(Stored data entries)
==========

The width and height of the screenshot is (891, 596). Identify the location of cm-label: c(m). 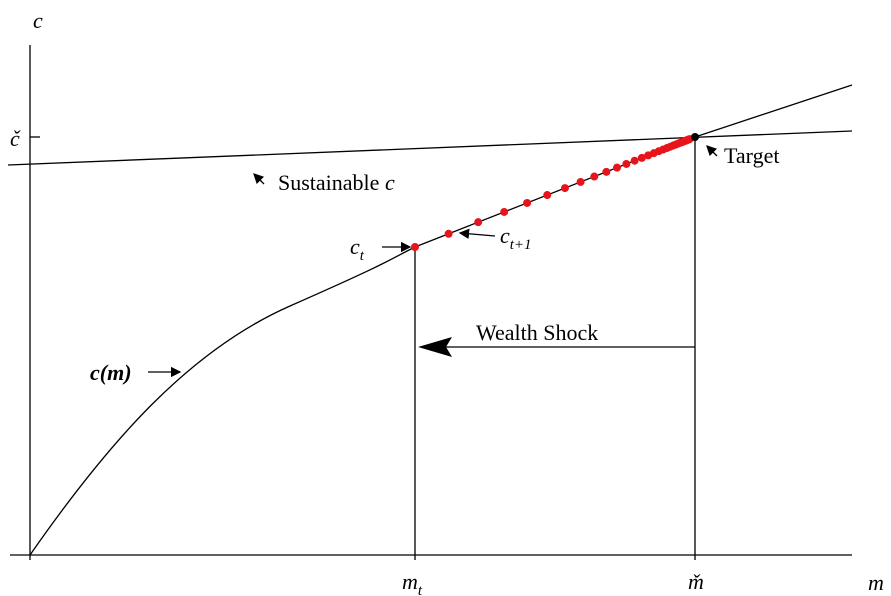
(111, 372).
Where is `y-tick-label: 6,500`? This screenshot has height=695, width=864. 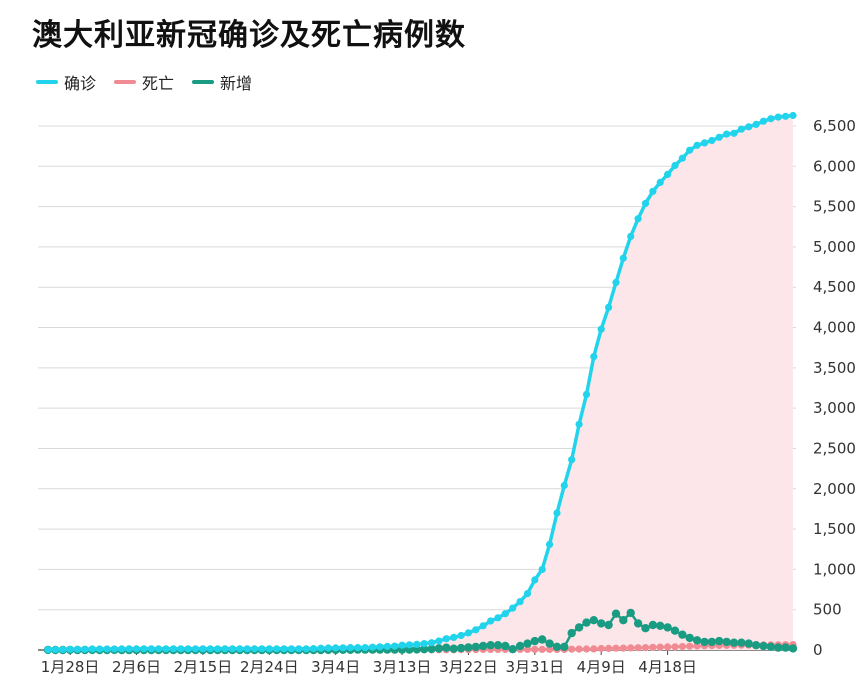 y-tick-label: 6,500 is located at coordinates (834, 126).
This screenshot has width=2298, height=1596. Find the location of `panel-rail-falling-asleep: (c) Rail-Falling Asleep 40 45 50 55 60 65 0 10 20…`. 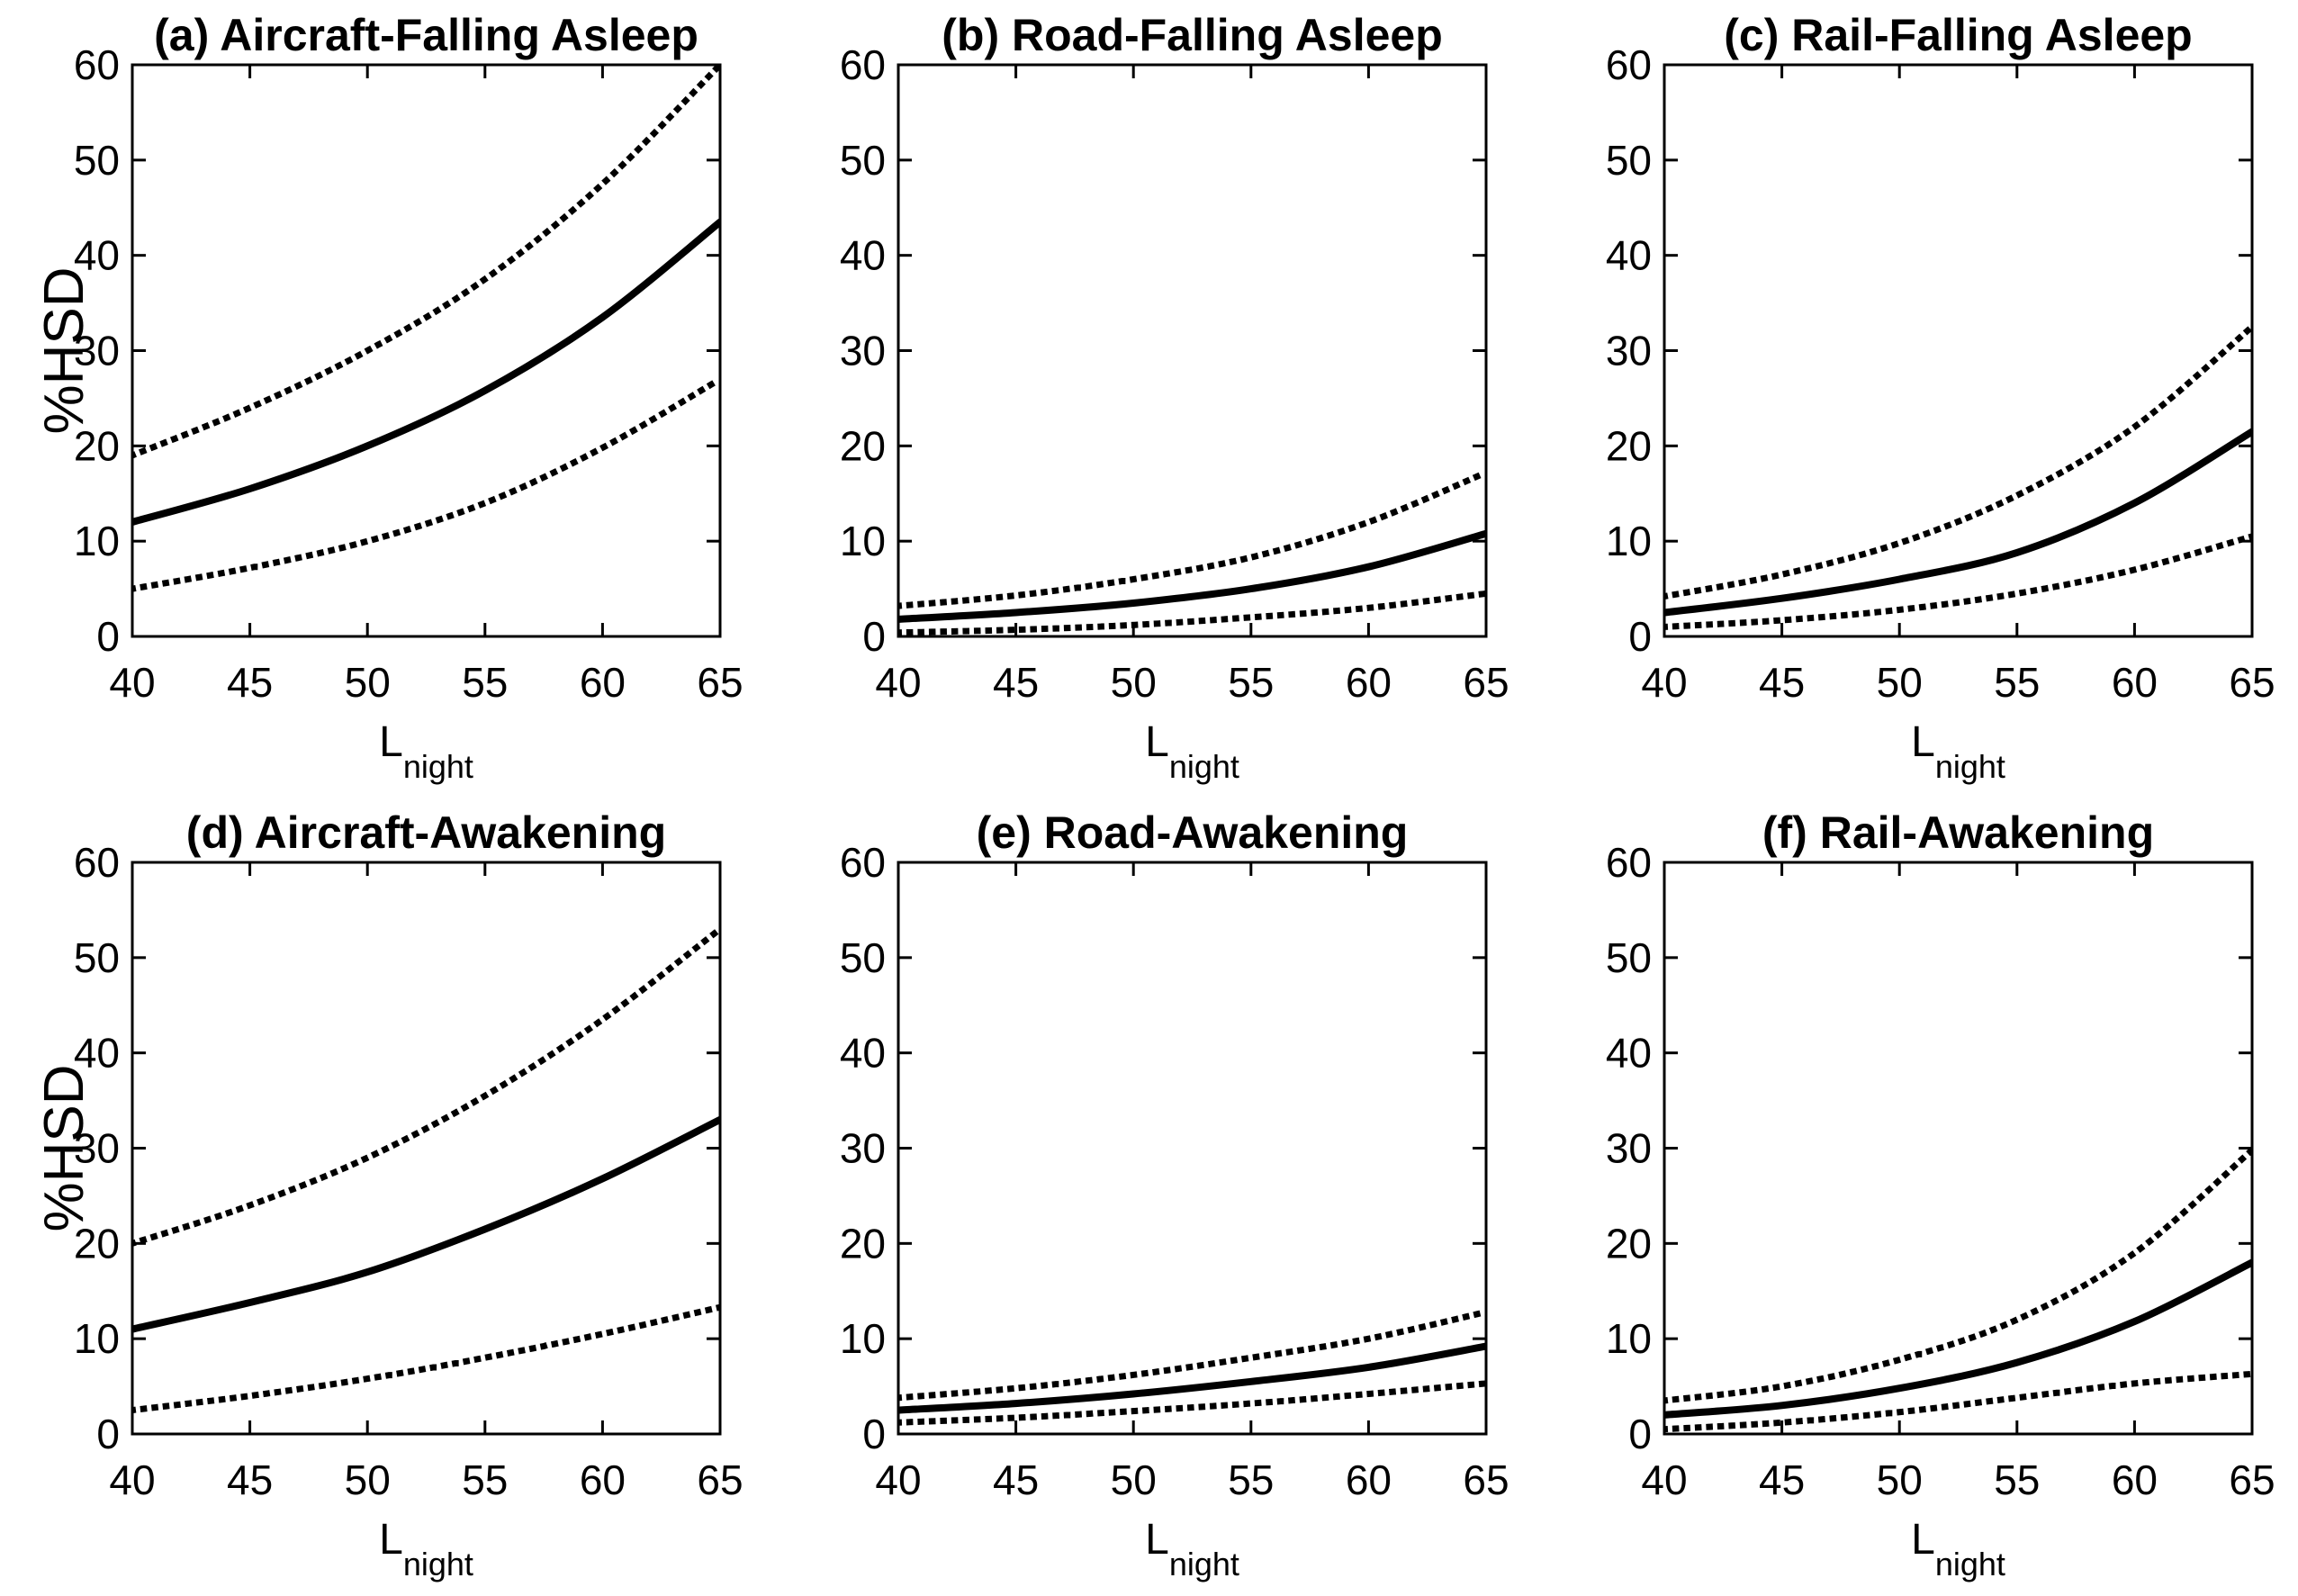

panel-rail-falling-asleep: (c) Rail-Falling Asleep 40 45 50 55 60 65 0 10 20… is located at coordinates (1940, 398).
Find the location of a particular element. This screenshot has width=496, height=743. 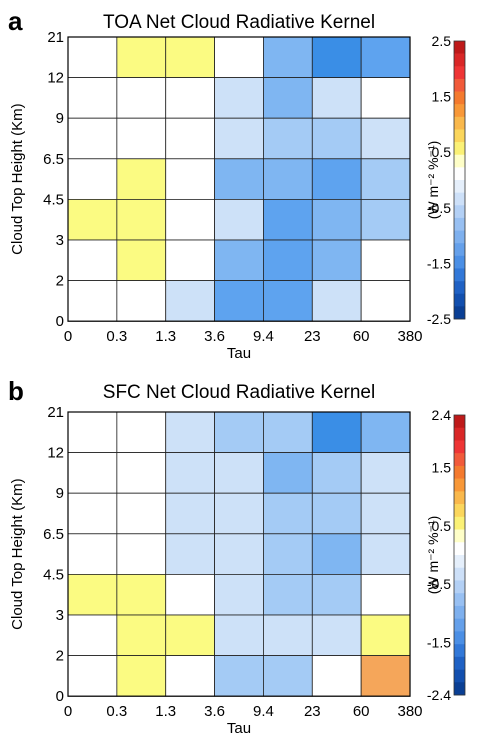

==========

### WHAT NEEDS TO BE DONE
Could you turn the listing, from the line containing "This screenshot has width=2298, height=1596." through the end of the listing, into a JSON list of strings with one string per line? Skip blank lines and leave the pictures out.

### RESULT
[
  "This screenshot has width=2298, height=1596. Find the location of `panel-rail-falling-asleep: (c) Rail-Falling Asleep 40 45 50 55 60 65 0 10 20…`. ",
  "panel-rail-falling-asleep: (c) Rail-Falling Asleep 40 45 50 55 60 65 0 10 20… is located at coordinates (1940, 398).",
  "Find the location of a particular element. This screenshot has width=496, height=743. "
]